== EXERCISE REQUIREMENTS ==
• 1. From the HBase token authentication notice, transcribe everything from "You have subscribed" down to "access to HDFS.".
• 2. According to the HBase token authentication notice, what is Kerberos authentication only used for?
• 3. Decide whether each statement agrees with the HBase token authentication notice, answering yes or no and quoting the deciding words: (a) The change to the page was described as an initial draft. (b) HBase security supports Kerberos authentication for client RPC connections. (c) Kerberos authentication is used for all access to HDFS.
-- PROVIDED PASSAGE start --
Dear Wiki user,

You have subscribed to a wiki page or wiki category on "Hadoop Wiki" for change 
notification.

The "Hbase/HBaseTokenAuthentication" page has been changed by GaryHelmling.
The comment on this change is: Initial draft.
http://wiki.apache.org/hadoop/Hbase/HBaseTokenAuthentication

--------------------------------------------------

New page:
= HBase Token Authentication =
While HBase security now supports Kerberos authentication for client RPC 
connections, this is only part of the puzzle for integration with secure 
Hadoop.  Kerberos authentication is only used for direct client access to HDFS.
-- PROVIDED PASSAGE end --
-- RECORDED DATA start --
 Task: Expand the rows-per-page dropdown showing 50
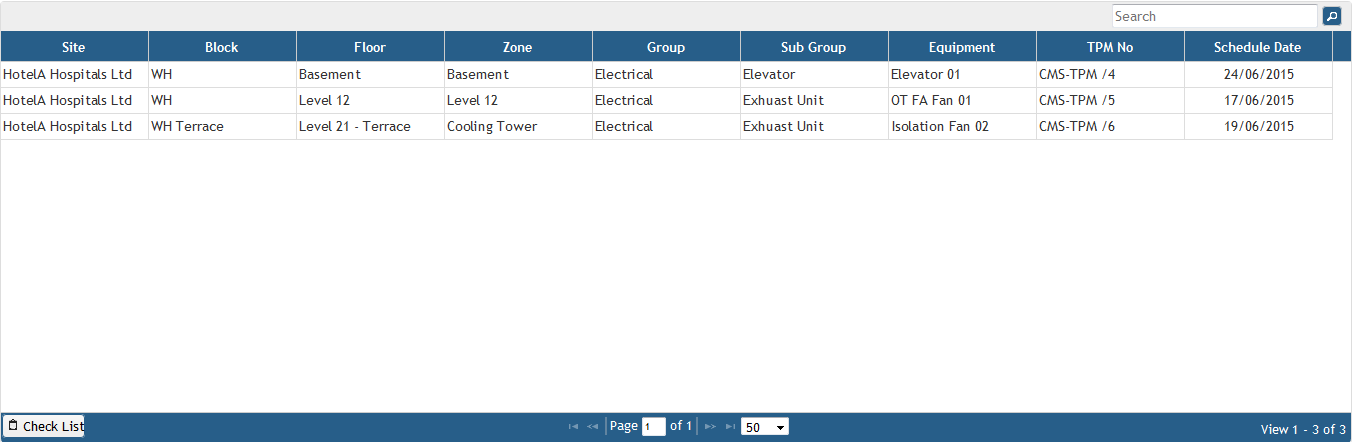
-- RECORDED DATA end --
== LIST OF SOLUTIONS ==
• 1.
You have subscribed to a wiki page or wiki category on "Hadoop Wiki" for change 
notification.

The "Hbase/HBaseTokenAuthentication" page has been changed by GaryHelmling.
The comment on this change is: Initial draft.
http://wiki.apache.org/hadoop/Hbase/HBaseTokenAuthentication

--------------------------------------------------

New page:
= HBase Token Authentication =
While HBase security now supports Kerberos authentication for client RPC 
connections, this is only part of the puzzle for integration with secure 
Hadoop.  Kerberos authentication is only used for direct client access to HDFS.

• 2. Direct client access to HDFS.

• 3.
(a) Yes: "The comment on this change is: Initial draft."
(b) Yes: "HBase security now supports Kerberos authentication for client RPC connections"
(c) No: "Kerberos authentication is only used for direct client access to HDFS."